I did recently start thinking though about what other watches could have played a part in the last half century of space exploration. A little research shows that whilst the Moonwatch was the first watch worn on the moon, it was a humble, military issue, Moscow built Sturmanskie that was the first watch in space. Worn by legendary cosomonaut Yuri Gagarin when orbiting the earth in 1961, this simple, hand wound watch, issued when he became a military pilot was what he had strapped to his wrist during that historic flight. Looking at this watch, it is no wonder that it never caught on the way the Moonwatch did. At 38mm it probably looked dated even in 1961. Poljot – the name given to the First Moscow Watch factory, which produced the Sturmanskie has however capitalized this as much as possible and released commemorative versions of this watch in recent years.
The first watch used during a moon walk in space was also a Poljot. This was a 40mm, Poljot Strela chronograph that Aleksei Leonov strapped on his wrist for his 1965 spacewalk.

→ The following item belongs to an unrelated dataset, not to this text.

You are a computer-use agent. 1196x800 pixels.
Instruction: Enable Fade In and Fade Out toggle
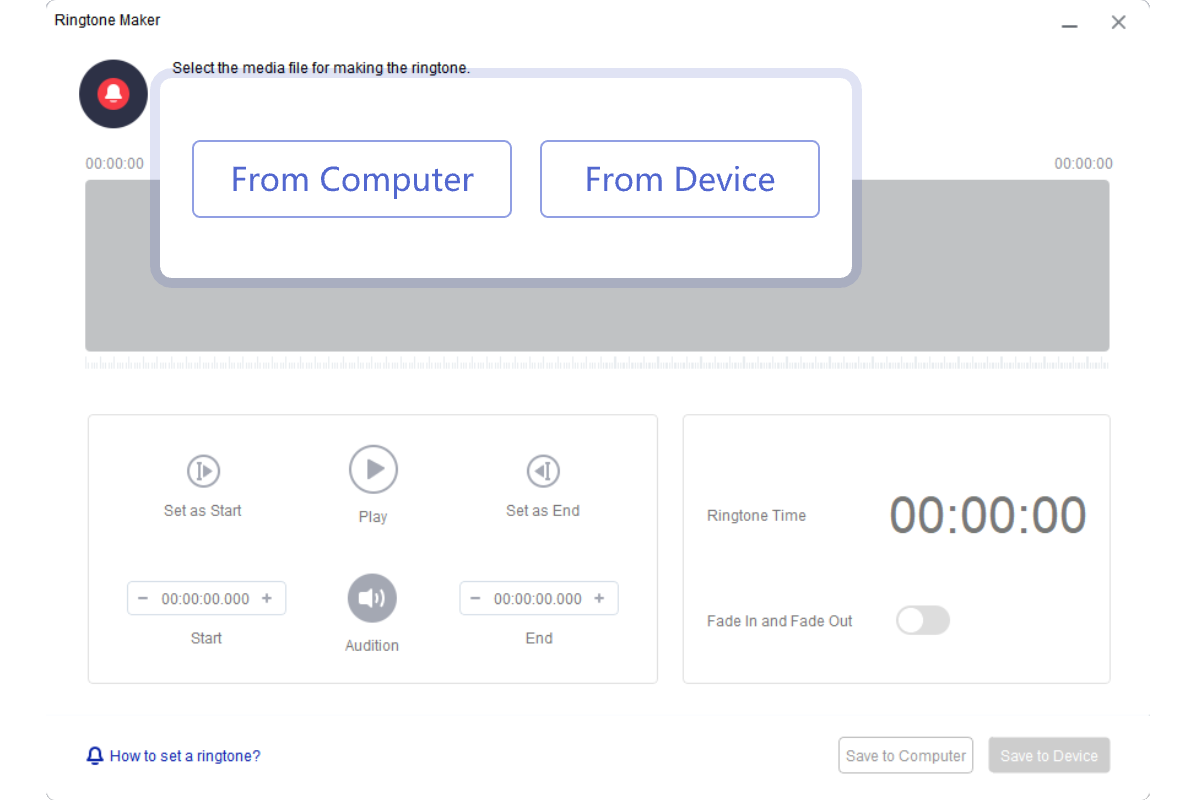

American astronauts have invariably chosen Swiss timepieces for use in space. IN 1962, John Glenn opted for a mechanical Heuer (Tag Heuer) stopwatch ref. 2915A, on a strap fashioned out of elastic bands to secure it onto the sleeve of his spacesuit. Tag has recently started trading on this and released the Space X, which is styled loosly after Glenn’s Heuer, with vintage cues and the words “First Swiss Watch in Space – 1962” engraved on the caseback ala Moonwatches.

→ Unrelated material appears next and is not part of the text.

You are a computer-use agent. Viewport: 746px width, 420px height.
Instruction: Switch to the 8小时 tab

In the mid 60’s’, NASA decided to test and approve a specific timepiece as standard gear on all manned space flights. The watch that outlasted them all was the now – famous Omega Speedmaster. While it was its presence as the first moon landing on which Omega likes to hang it’s hat, it wasn’t on Neil Armstrong’s wrist but Buzz Aldrin’s. Neil Armstrong left his watch in the landing module as a backup to a malfunctioning electronic timer.
The current whereabouts of Aldrin’s Moonwatch remain unknown as it was lost in the mail en route to the Smithsonian museum.
Despite it’s designation as the only approved timepiece for manned space missions, astronauts continued to wear their own personal watches on flights into space. The Rolex GMT-Master and Breitling Navitimer are two popular models that are believed to have been worn by astronauts.
Many people erroneously think that the Moonwatch was approved by NASA because of its hand-wound movement and that a self-winding watch would not wind in space. The simple fact of the matter is that when the Moonwatch was chosen, the automatic chronograph has not been developed.
Many other watches have made the trip into outer space – even the humble Seiko. German astronaut, Dr William Pogue for example wore his Seiko 6139 Chronograph to time engine burns.
With the privatisation of space travel and developments in time keeping, all kinds of watches will be giving the Moonwatch a run for it’s money. Guy Laliberte wore an Audemars Piguet Royal Oak Grand Complication and the Timex Ironman and Casio G-Shock are also NASA approved for space missions.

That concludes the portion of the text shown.